Authorities on Tuesday again delayed the trial of the man accused of killing nine African Americans at a Charleston, S.C., church last year as the Justice Department continues to weigh whether to seek a death sentence in the case.
But Gergel agreed to a request from federal prosecutors to delay the trial of Dylann Roof, the accused gunman, to allow Attorney General Loretta E. Lynch to make a decision about whether to seek a death sentence. The trial was also postponed earlier this year due to this unanswered question, as Roof’s attorneys said they could not be ready for the trial until the death penalty decision was made.
Roof is facing federal and state charges for the June 2015 massacre, and the death penalty decision has already been made in the state case. South Carolina prosecutors will pursue a death sentence for Roof in that trial, currently scheduled to begin in July.
Last summer, Roof was indicted on federal hate crime charges, some of which can carry the death penalty. Attorneys for Roof have said that he plans to plead guilty to those but say they cannot recommend that he enter such a plea until they know if he could face a death sentence.

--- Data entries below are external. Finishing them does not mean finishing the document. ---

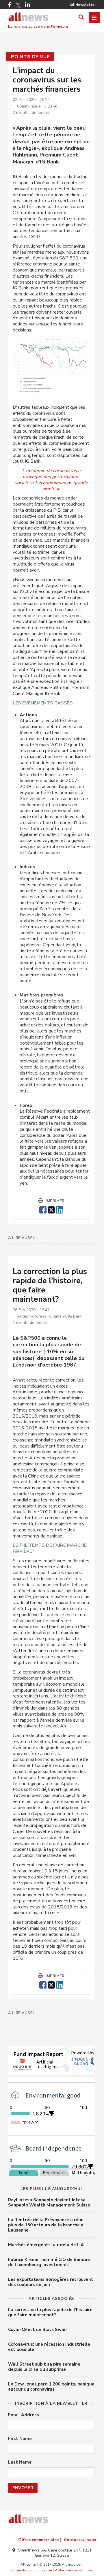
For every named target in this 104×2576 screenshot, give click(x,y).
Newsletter (85, 4)
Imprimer (55, 1201)
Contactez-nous (80, 2540)
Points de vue (30, 57)
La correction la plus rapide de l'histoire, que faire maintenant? (51, 2312)
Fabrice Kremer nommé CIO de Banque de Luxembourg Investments (49, 2262)
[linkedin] (59, 1209)
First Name (20, 2438)
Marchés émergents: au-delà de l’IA (46, 2244)
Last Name (19, 2462)
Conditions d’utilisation (32, 2570)
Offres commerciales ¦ (39, 2540)
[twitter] (51, 1209)
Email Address (23, 2415)
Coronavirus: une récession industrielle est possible (49, 2347)
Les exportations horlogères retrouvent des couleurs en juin (50, 2282)
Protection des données (74, 2570)
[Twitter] (18, 5)
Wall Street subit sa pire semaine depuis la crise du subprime (44, 2367)
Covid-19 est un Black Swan (37, 2329)
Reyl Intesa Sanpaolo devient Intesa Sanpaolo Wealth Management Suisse (49, 2202)
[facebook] (43, 1209)
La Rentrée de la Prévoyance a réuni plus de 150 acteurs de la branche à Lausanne (46, 2225)
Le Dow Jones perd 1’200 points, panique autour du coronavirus (51, 2386)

The uncertainty lingers more than nine months after the shooting at the historic Emanuel African Methodist Episcopal Church. Roof has been charged with nine counts of murder and three counts of attempted murder in the state’s case.
Similar decisions by federal prosecutors in high-profile cases have taken long spans of time before.
The man convicted and sentenced to death last year for carrying out the Boston Marathon bombing with his brother was charged in April and June of 2013 with counts that could carry a possible death sentence; then-Attorney General Eric H. Holder Jr. announced that prosecutors would seek a death sentence the following year.
The Justice Department declined to comment Tuesday.
Federal death sentences are rarely handed down and even more rarely carried out. Three inmates have been put to death since the federal death penalty statute was reinstated in 1988 and expanded in 1994. And the federal government effectively has a moratorium on executions while it reviews the federal death penalty policy.